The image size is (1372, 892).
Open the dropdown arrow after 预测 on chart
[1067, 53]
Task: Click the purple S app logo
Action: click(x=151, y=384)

***

• TASK DETAILS: Quote all the records exactly, please, leaving none out.

• OUTPUT OF THE TASK:
The image size is (1372, 892).
Open the dropdown arrow after 预测 on chart
[1067, 53]
Task: Click the purple S app logo
Action: click(x=151, y=384)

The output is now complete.